Джеймс же, в ответ на всхлипывания, прижимает мое дрожащее тельце к себе и утешает меня бормотанием, что это правильно, что это во благо.
— Поцелуй меня, — тихо умоляю, рассчитывая на отказ. Я заслужила страдания, я должна хлебнуть их сполна, и в этом тоже. У меня нет души, нет сердца — так скажут родственники тех, кто встретился со мной и не вернулся, — все, что я могу предложить, — это преданность. Хромая, токсичная, изъеденная плесенью преступных приказов преданность. Единственное мое приданое.
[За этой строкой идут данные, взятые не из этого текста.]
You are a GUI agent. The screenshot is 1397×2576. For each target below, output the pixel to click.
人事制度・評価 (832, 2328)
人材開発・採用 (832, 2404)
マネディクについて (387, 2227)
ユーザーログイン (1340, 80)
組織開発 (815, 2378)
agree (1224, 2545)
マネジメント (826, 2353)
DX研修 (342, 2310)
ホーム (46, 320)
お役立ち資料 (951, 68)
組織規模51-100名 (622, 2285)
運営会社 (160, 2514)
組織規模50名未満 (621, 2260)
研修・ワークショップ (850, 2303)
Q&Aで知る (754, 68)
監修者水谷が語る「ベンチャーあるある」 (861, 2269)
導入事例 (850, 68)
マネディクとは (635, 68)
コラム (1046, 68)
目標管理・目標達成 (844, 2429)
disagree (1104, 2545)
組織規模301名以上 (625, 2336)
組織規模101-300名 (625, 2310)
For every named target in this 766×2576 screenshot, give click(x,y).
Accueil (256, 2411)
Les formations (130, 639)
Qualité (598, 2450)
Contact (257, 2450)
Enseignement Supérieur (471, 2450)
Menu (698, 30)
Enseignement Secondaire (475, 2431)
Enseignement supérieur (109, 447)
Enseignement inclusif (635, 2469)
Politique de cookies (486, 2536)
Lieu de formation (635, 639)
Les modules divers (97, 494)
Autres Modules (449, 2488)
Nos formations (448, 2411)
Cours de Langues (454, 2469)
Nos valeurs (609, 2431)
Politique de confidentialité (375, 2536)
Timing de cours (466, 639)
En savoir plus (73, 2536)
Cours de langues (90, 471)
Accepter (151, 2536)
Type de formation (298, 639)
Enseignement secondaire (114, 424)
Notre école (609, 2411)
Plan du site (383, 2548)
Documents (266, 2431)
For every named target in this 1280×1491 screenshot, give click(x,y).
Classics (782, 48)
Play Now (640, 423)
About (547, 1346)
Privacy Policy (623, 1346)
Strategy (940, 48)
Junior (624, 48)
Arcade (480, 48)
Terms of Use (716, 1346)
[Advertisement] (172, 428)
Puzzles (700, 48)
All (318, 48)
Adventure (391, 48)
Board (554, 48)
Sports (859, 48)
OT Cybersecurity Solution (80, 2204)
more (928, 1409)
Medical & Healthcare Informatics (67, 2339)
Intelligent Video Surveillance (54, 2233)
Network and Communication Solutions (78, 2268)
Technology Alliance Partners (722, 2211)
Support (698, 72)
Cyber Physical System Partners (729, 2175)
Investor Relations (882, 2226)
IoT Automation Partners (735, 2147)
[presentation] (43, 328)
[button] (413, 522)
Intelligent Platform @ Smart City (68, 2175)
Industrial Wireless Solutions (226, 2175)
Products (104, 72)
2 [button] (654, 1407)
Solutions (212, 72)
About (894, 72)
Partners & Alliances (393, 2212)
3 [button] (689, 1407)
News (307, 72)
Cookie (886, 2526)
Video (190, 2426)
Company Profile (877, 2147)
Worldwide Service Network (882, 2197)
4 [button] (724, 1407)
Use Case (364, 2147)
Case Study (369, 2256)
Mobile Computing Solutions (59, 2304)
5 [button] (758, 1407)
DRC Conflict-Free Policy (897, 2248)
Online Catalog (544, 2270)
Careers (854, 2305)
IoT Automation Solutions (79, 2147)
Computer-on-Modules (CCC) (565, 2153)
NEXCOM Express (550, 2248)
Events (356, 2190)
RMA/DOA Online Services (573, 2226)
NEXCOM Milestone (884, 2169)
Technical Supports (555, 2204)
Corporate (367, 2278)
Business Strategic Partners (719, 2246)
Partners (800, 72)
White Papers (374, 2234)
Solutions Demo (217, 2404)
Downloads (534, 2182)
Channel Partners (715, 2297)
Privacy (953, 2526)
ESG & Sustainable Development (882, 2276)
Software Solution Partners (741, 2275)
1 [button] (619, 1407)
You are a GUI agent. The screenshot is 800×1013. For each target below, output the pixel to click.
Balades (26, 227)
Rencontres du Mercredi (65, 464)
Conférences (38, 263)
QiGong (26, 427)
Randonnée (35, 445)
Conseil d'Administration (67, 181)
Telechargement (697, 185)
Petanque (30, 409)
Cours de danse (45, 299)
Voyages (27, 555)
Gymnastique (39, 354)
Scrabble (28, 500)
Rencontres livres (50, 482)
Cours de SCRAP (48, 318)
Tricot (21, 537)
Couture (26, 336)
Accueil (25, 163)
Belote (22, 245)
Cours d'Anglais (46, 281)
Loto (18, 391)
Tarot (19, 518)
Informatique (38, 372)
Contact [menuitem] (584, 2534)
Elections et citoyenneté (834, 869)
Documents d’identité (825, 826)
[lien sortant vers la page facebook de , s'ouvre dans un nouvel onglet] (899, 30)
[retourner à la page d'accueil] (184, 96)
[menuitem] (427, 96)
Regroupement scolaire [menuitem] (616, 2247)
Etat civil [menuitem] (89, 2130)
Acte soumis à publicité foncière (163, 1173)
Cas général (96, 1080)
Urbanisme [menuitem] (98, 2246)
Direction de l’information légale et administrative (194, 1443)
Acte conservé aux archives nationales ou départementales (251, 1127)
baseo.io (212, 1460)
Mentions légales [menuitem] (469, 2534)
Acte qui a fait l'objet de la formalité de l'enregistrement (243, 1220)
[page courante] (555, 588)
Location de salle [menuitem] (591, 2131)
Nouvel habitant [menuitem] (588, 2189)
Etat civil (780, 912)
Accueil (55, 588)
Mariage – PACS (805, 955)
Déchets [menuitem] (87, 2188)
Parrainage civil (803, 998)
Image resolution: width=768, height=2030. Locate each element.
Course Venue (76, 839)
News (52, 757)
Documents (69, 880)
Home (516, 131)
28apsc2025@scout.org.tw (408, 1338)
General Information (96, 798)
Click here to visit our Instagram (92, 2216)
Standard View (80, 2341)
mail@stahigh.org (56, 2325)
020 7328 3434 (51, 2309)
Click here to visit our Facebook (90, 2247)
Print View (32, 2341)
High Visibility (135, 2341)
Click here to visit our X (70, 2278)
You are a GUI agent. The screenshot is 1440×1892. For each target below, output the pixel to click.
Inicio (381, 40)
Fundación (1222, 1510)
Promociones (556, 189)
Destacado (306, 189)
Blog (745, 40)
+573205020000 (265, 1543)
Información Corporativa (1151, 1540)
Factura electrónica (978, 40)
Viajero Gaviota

Но Джеймс его принимает. Убирает мокрые пряди, облепившие мне лицо, большими пальцами очерчивает контур моих губ, словно дополнительно уведомляет меня о своих намерениях, чтобы я ненароком не откусила ему язык или не оторвала яйца, если в голове перемкнет что-то. И целует так, что я растворяюсь. Не сразу, конечно, но его запах работает, как одурманивающий газ, а тепло обезоруживает, и я наконец-то чувствую, как же сильно замерзла.
Ублюдок-инструктор, став свидетелем этой картины, уж точно застрелился бы, пока его не отправили под трибунал за проваленную вербовку, обработку, перепрошивку и все, что еще со мной делали в этих мрачных застенках.